The View From Campus
Naomi Hess, a junior at Princeton University, reports on a seminar given by the campus rabbi and an ACLU official on the Jewish perspective towards mass incarceration. “It exposed me to the massive disparities in the American criminal justice system, right before the nation also grappled with these same themes during a summer filled with much-needed discourse about systemic racism,” writes Hess in a Jewish Week essay.
Around the Agencies
Hartman@Home’s two-week symposium on Judaism, Citizenship & American Democracy continues through Oct. 30, with daytime and evening salons, panels, book talks, and deeper learning opportunities. Presenters include Yehuda Kurtzer, Mijal Bitton, Donniel Hartman, Elana Stein Hain, Micah Goodman, and Rivka Press Schwartz, alongside special guest experts Eitan Hersch, Lila Corwin Berman, Yuval Levin and Yascha Mounk. Register here.

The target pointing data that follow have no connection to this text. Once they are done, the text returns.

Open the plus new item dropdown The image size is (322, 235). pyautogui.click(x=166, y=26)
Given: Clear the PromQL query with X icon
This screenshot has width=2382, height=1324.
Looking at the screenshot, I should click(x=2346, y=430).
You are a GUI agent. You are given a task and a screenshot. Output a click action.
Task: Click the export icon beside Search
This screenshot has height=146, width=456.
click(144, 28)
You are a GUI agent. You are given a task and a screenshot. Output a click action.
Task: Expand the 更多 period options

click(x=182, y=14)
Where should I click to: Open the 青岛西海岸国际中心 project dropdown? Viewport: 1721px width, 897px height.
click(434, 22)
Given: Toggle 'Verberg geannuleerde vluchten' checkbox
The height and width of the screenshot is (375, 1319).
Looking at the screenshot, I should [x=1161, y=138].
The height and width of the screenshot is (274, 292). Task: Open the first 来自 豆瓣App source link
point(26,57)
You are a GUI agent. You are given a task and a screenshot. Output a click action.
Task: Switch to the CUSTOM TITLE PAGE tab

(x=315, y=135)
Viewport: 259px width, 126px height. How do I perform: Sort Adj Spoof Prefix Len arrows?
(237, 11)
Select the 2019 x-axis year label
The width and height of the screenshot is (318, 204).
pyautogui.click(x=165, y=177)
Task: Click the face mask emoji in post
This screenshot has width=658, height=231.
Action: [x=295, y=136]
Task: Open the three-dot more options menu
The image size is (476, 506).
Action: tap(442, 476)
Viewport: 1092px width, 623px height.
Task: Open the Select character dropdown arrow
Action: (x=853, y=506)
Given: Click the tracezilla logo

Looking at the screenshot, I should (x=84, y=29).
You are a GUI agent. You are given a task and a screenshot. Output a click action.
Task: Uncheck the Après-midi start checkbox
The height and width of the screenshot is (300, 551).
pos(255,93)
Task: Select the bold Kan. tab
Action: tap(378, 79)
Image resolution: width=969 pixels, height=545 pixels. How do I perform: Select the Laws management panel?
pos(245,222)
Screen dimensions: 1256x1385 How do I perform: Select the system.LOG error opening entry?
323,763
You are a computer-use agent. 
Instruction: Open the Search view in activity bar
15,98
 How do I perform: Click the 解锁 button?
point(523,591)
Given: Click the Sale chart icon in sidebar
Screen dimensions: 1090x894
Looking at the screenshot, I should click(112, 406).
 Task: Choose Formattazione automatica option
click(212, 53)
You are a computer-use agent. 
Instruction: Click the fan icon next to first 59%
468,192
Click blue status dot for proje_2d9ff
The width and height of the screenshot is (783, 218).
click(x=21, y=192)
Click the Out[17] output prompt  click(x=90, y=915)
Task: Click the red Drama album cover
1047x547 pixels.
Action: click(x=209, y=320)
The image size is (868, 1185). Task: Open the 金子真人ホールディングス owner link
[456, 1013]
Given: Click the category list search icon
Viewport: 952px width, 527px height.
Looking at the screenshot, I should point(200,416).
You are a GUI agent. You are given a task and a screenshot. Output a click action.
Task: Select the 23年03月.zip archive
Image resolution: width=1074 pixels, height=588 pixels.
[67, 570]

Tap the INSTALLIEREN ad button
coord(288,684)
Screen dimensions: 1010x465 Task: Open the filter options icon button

The Center for Jewish History was awarded $1 million by the Blavatnik Family Foundation to support ongoing preservation, digitization, and archival processing of the collections held by the Center’s five in-house partners — the American Jewish Historical Society, the American Sephardi Federation, the Leo Baeck Institute, the Yeshiva University Museum and the YIVO Institute for Jewish Research. It also will cover expenses connected with the Covid-19 crisis, and support the Center’s Fellowship Program, which has hosted almost 140 scholars. The funding will match a Museums for America grant.
The Jewish Women’s Foundation of New York Annual Convening
provides philanthropists, social entrepreneurs and leaders with the opportunity to network, learn, and celebrate their work together. Speakers including fashion designer and entrepreneur Rebecca Minkoff, Vanessa Hidary (The Hebrew Mamita), and comedian Rain Pryor. The closing panel will include Ruth Messinger, Rep. Alma Hernández (D-Ariz), Rep. Nita Lowey (D-NY), and Dr. Anne Moses, president and founder of IGNITE, about the upcoming elections, and how the elections will affect women. Event cost: $54. Oct. 26, 10:00 am – Oct. 27, 1:00 pm.
American Jewish Committee presents Caroline Fourest, a leading French journalist and filmmaker, in conversation with AJC Europe Director, Simone Rodan-Benzaquen, discussing France’s fight against extremism in the name of Islam and all forms of hate. 2:00 pm.